No, I think, it’s an important – it’s a really important component. I think the idea of how do you process data on the edge is really important. And very simply you can think about – you can process that data before you ingest it into Splunk. You can actually leave it in place and you can slim that data down. So why would you do that? Well, you might have PII in the data. You want to mask the data, so you don’t want to bring it in. Just going back to my firewall logs example, firewall logs are super chatty. You can make them much, much smaller. There is no reason to keep all that data around because it’s not actually useful.

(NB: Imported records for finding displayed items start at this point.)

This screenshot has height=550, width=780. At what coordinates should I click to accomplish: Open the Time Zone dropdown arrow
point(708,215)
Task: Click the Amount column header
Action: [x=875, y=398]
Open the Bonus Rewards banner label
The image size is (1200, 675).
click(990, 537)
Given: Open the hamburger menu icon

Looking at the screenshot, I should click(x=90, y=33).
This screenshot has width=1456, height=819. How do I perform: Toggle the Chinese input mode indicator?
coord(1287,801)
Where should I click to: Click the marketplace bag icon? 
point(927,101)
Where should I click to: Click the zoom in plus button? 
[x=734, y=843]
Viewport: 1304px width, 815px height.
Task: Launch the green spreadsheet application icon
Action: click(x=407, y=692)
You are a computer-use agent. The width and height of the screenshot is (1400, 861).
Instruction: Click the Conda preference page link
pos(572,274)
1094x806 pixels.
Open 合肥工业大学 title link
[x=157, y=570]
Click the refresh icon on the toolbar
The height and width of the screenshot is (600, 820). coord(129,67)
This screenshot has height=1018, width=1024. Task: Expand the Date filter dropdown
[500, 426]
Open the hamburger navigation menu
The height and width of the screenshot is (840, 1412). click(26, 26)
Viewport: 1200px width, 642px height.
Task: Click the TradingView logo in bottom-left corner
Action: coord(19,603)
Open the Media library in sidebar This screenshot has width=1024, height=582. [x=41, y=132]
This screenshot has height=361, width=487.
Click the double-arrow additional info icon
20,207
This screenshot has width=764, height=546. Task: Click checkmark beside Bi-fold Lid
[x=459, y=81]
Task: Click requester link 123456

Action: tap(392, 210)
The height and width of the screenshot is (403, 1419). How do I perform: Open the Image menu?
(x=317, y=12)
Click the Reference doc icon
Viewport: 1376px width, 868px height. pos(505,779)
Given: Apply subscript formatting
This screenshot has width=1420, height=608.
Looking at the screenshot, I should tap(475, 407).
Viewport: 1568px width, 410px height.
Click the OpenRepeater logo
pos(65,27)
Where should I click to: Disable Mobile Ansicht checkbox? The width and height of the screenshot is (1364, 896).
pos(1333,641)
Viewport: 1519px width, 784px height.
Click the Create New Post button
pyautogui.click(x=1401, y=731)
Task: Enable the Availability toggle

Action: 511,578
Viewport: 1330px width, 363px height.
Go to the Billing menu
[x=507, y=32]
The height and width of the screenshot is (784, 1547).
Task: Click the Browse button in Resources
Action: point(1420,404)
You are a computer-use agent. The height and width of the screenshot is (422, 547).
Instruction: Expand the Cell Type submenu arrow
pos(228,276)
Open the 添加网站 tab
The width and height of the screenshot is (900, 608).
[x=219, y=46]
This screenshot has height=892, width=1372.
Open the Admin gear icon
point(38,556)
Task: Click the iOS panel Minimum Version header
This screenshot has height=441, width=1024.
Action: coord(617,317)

So there’s a lot of utility in what you can do on the edge that ultimately then gives you a cheaper environment and something that’s actually easier to manage and manipulate when you’re trying to do searches.

Unidentified Analyst

Got it, got it. I want to get the macro question out of the way and then we jump into product strategy, cloud transition…

Gary Steele

Sure.

Unidentified Analyst

So what’s your take? I know you spoke with a lot of customers’ rates, everybody is worried about rates. We just had inflation report which was not that great. So what are your customers telling you with respect to how they view the relative importance of Splunk vis-à-vis other things that they may have going on? What could be a budget constraint environment?

Gary Steele

Yes, I think, we see a couple of things. So one is our security buyers view us as so fundamental. I see those environments continuing to grow and flourish. I think in the application environments, because there’s so much digitization and those are – that’s driving very positive economics broadly for customers that that will continue to grow as well, where we saw some hesitation and reluctance. And we talked about this in the prepared remarks is customers that had been on-premise Splunk customers. They pull back a little bit from the move to cloud.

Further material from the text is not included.